Câmara de Vereadores gastou R$ 84,44 por habitante

Mapa torna público os recursos utilizados por vereadores (Foto: Amanda Vieira/JP)

No período entre maio de 2019 a abril deste ano, a Câmara de Vereadores de Piracicaba gastou R$ 84,44 por habitante. Nesses meses, o gasto total do Legislativo piracicabano, incluindo as despesas com pessoal e custeio, chegou a R$ 34,124 milhões.

Os dados integram o ‘Mapa das Câmaras’ – levantamento do TCE-SP (Tribunal de Contas do Estado de São Paulo) com base em gastos empregados no custeio e no pagamento de pessoal efetuados pelas Câmaras Legislativas dos 644 municípios fiscalizados pela corte paulista entre maio de 2019 e abril de 2020.

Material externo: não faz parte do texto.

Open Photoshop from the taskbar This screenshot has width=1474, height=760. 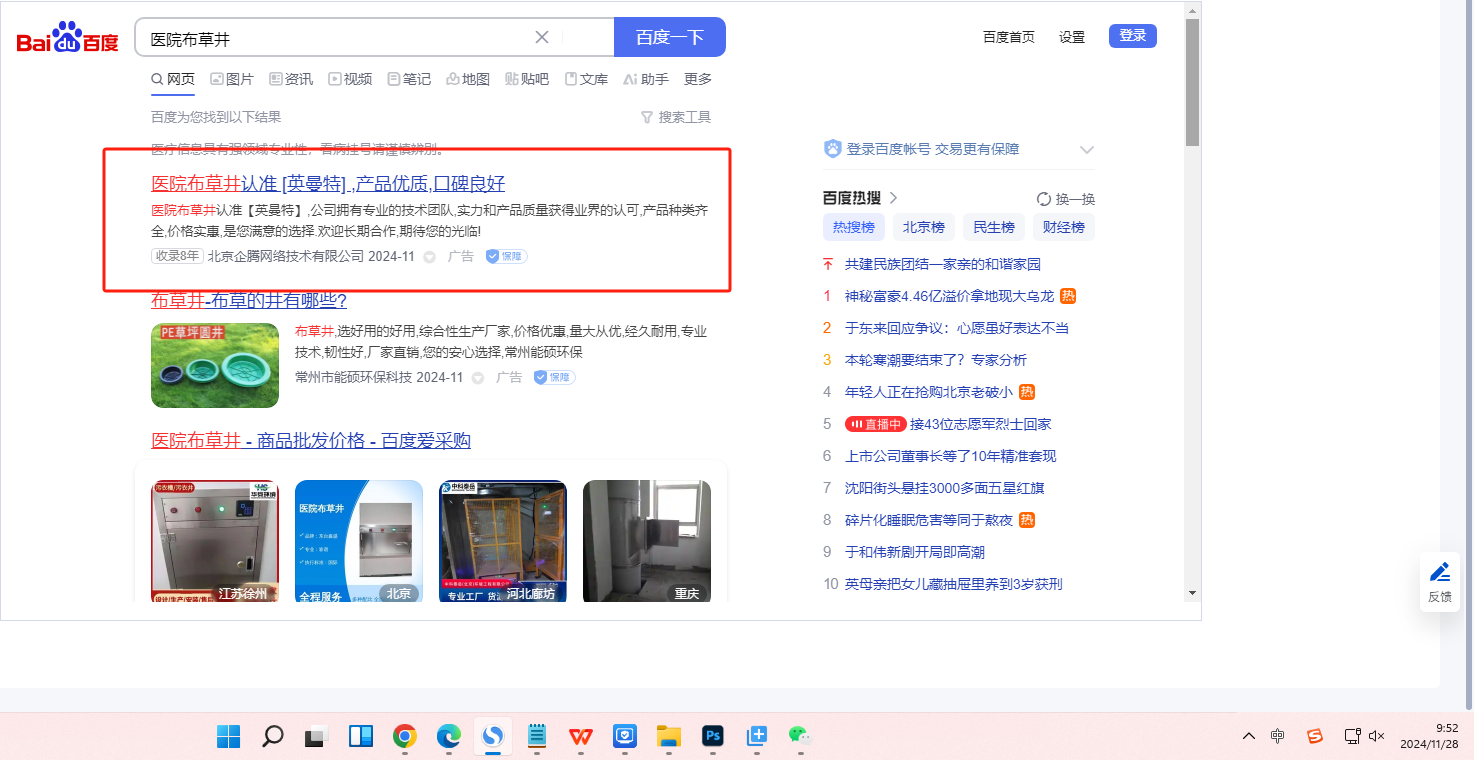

O custo do Poder Legislativo nos municípios, no período de 12 meses, segundo o TCE, atingiu um montante de R$ 2,890 bilhões – o que representa uma média per capita de R$ 85,85 por habitante.

Segundo o balanço do período, 39 câmaras municipais têm despesas que excedem o montante de recursos próprios arrecadados pelos municípios que, basicamente, são oriundos do recolhimento de impostos e da cobrança de taxas.

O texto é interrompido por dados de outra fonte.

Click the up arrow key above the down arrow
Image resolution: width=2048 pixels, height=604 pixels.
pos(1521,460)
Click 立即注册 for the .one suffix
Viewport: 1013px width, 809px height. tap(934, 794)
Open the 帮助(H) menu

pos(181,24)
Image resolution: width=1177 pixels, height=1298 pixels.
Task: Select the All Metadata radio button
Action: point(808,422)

Desenvolvido pelo Departamento de Tecnologia da Informação em conjunto com a Divisão de Auditoria Eletrônica do Estado de São Paulo, o mapa tem como objetivo tornar públicos os recursos utilizados por vereadores e o impacto que o Poder Legislativo causa frente aos orçamentos dos municípios.

O ideal será, sempre, o uso dos recursos com responsabilidade, controle rígido interno e total abertura para o controle externo, que a realidade praticada hoje na Câmara. Todo parlamento deve ser dinâmico e a Câmara de Piracicaba, principalmente nos dois últimos anos, modificou completamente sua atuação, ampliando a participação popular, sem com isso aumentar os gastos.

CHOQUE DE GESTÃO
O presidente da Câmara de Vereadores de Piracicaba, Gilmar Rotta (MDB), disse que a mensuração deve ser feita pelos órgãos de controle social, como o Observatório Cidadão, que reiteradamente tem apontado os avanços em transparência pública da Casa, pela sociedade, que tem aumentado sua participação nas atividades da Casa – somente em 2019 foram 47 mil pessoas que frequentaram a Câmara.

Segundo o vereador, nos anos de 2019 e 2020, houve um choque de gestão administrativa em todos os setores, analisando cada item de gastos e aplicado ações para redução.

Rotta afirmou que a Câmara poderia utilizar até 70% do seu orçamento com despesas de folha de pagamento, no entanto, mesmo com a vinda de novos servidores por meio de concurso público, este percentual hoje é de 48,5%.

“A vinda de novos servidores absorveu o elevado número de horas extras ocasionados pelo acúmulo de tarefas e o desgaste do servidor público. Uma das ações da atual gestão foi aplicar o programa de valorização dos servidores desde janeiro de 2019, buscando solução para cada problema enfrentando quanto a gestão de pessoas”, citou.